- SELECTION
In a recent article titled “Is property inheritance widening the wealth gap?” author James Gordon points out that people in Britain who own houses will often leave them to their adult children and, thus, adult children of Brits with no houses will see a large gap between their wealth and those of their housing-endowed peers.
To his credit, Gordon provides balance by citing American economist and occasional EconLog blogger Steve Horwitz:
“I don’t see inheritance being the game-changer that everyone thinks it is,” he [Horwitz] says. “With baby boomers living much longer, even if their sons and daughters are set for a bumper sum of money, many won’t receive it until they are in their mid-60s and by then they will be financially secure and won’t necessarily need it.
But Gordon misses two points.
First, he never asks why housing wealth in London and in other urban parts of England has grown so much. One can casually say that it’s because demand has grown so much, which is true. But if the supply of housing were relatively elastic, a growth in demand would not cause the large increases in housing prices that we’ve seen in London, coastal California, and coastal northeastern United States. Of course, I’m most familiar with the U.S. case, but the same kinds of restrictions on new housing that we see in the United States exist in London also.

- GIVEN DATA
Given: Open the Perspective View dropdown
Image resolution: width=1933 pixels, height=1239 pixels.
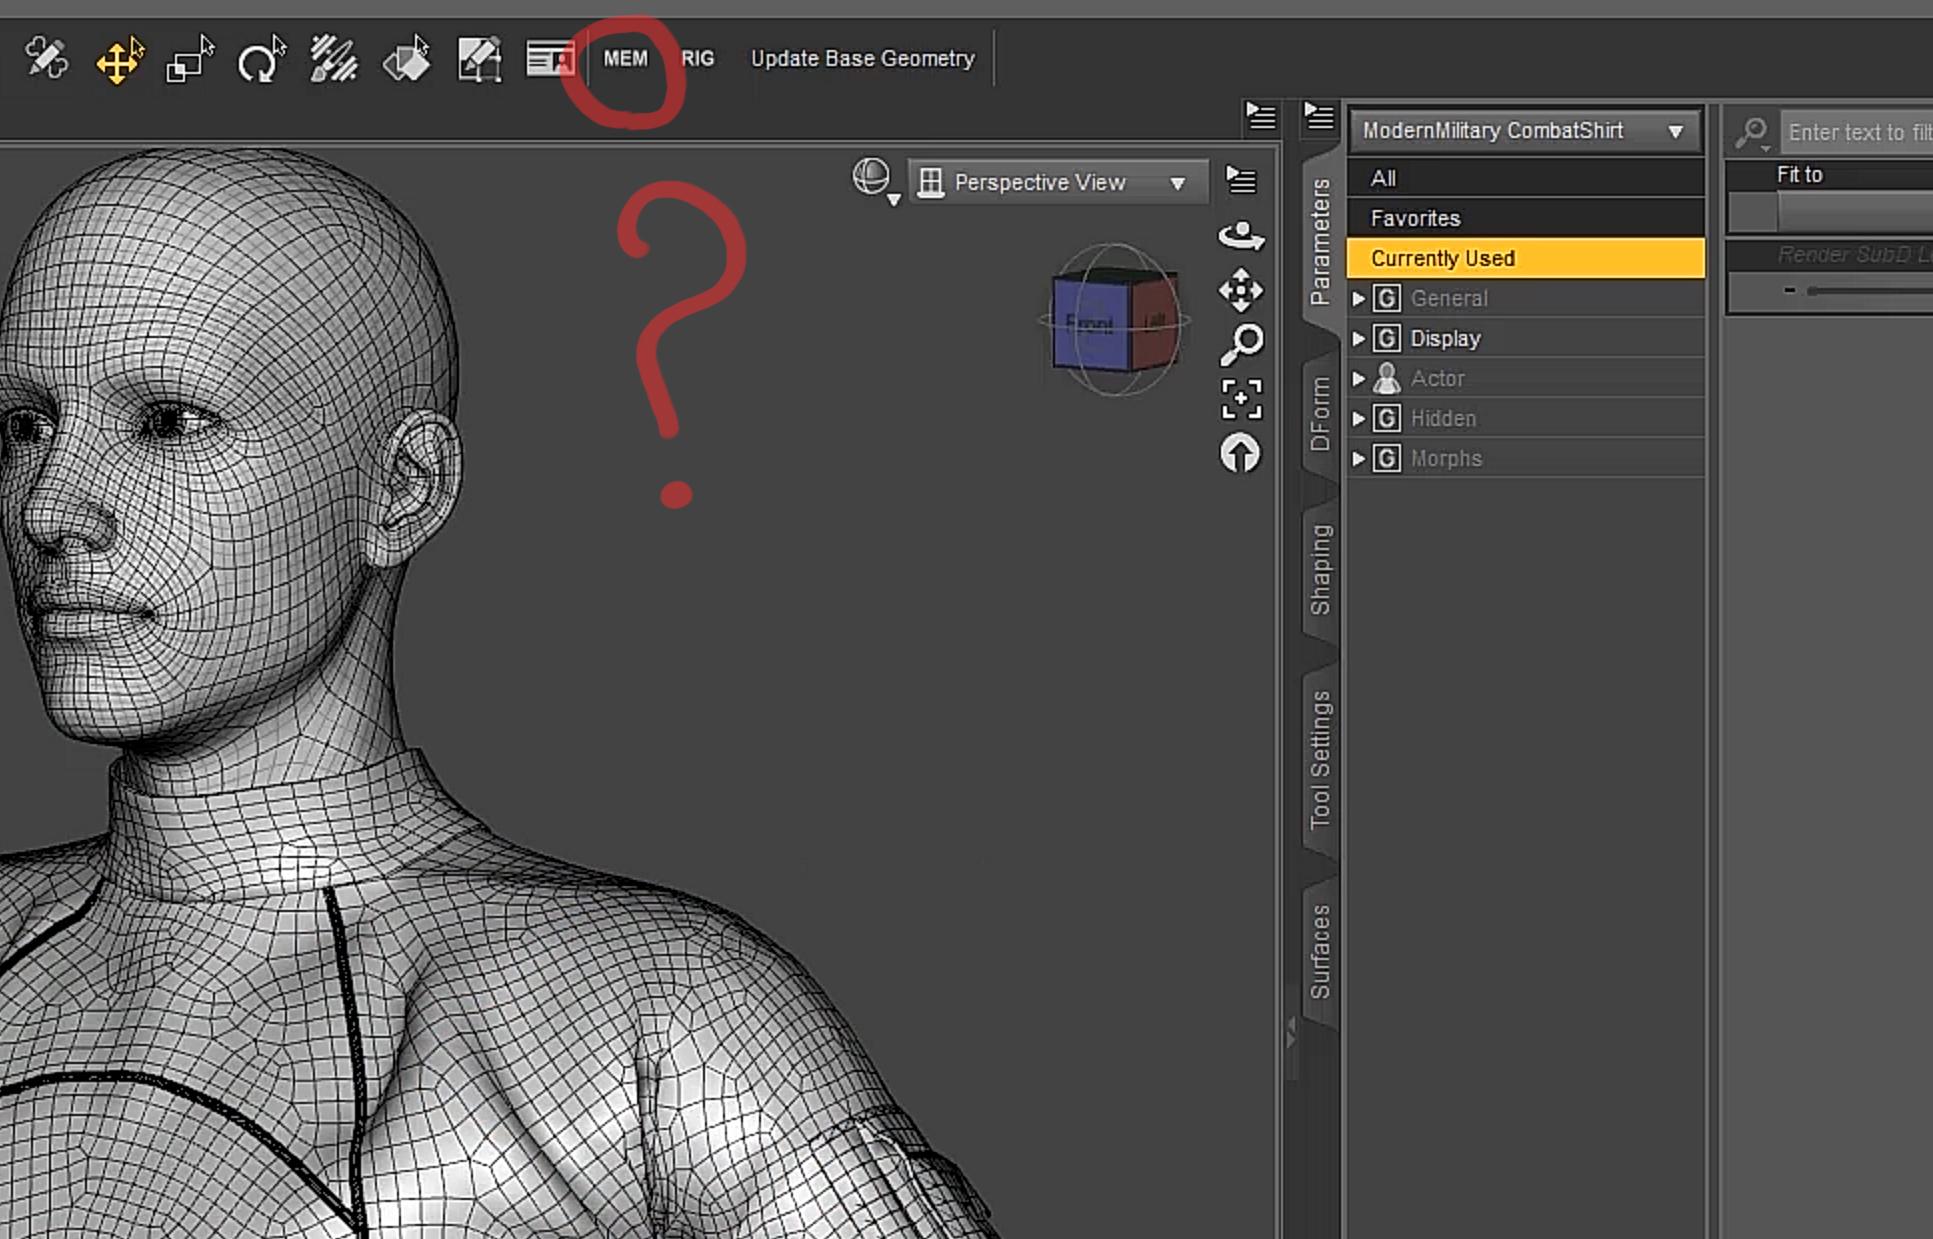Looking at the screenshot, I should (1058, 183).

- WHAT IS ASKED
**A)** Summarize the passage on housing inheritance in two sentences.
**B)** In the passage on housing inheritance, at what age does Horwitz say many heirs will finally receive their inheritance?
**C)** Pick up the passage on housing inheritance after its final sentence and keep writing.

- ANSWERS BY TASK
**A)** James Gordon argues that British homeowners often leave their houses to their adult children, opening a large wealth gap between those heirs and peers whose parents own no houses, though he also cites Steve Horwitz's doubt that inheritance is a game-changer, since many heirs won't receive it until their mid-60s. The passage says Gordon misses two points, the first being that he never asks why housing wealth in London and other urban parts of England has grown so much, when growing demand would not have caused such large price increases if housing supply were relatively elastic.

**B)** In their mid-60s.

**C)**
Now it’s not quite fair for me to say Gordon misses this point because his article was, after all, written in a context where these restrictions exist and the probability that they will be substantially loosened is well below 0.5 and probably well below 0.3. It’s just that if he’s writing the article in the context of “what is to be done?”, certainly going to the root of the problem is important. If he isn’t concerned about the wider context, then my criticism is moot. Except that I think that someone who cares about this issue should care about the wider context.
Second, Gordon quotes, without questioning, an unlikely example to make the point about how those who get only wages, and no inherited wealth, will fall behind. Referring to George Bangham, a research and policy analyst with the Resolution Foundation, Gordon writes:
Mr Bangham notes that a person earning the minimum wage all their working life would earn around £750,000 over a 50-year period. But, he says, from next April “it will be possible to inherit more than a million pounds of property from your parents, free from inheritance tax”.
Almost no one who earns the minimum wage does so over his whole working life. The hourly minimum wage in Britain for those age 25 and over is 8.21 pounds ($10.08 in U.S. dollars.) Simply being in the labor force for a steady 5 years (and usually fewer than 5 years) typically puts you at a wage substantially above the minimum.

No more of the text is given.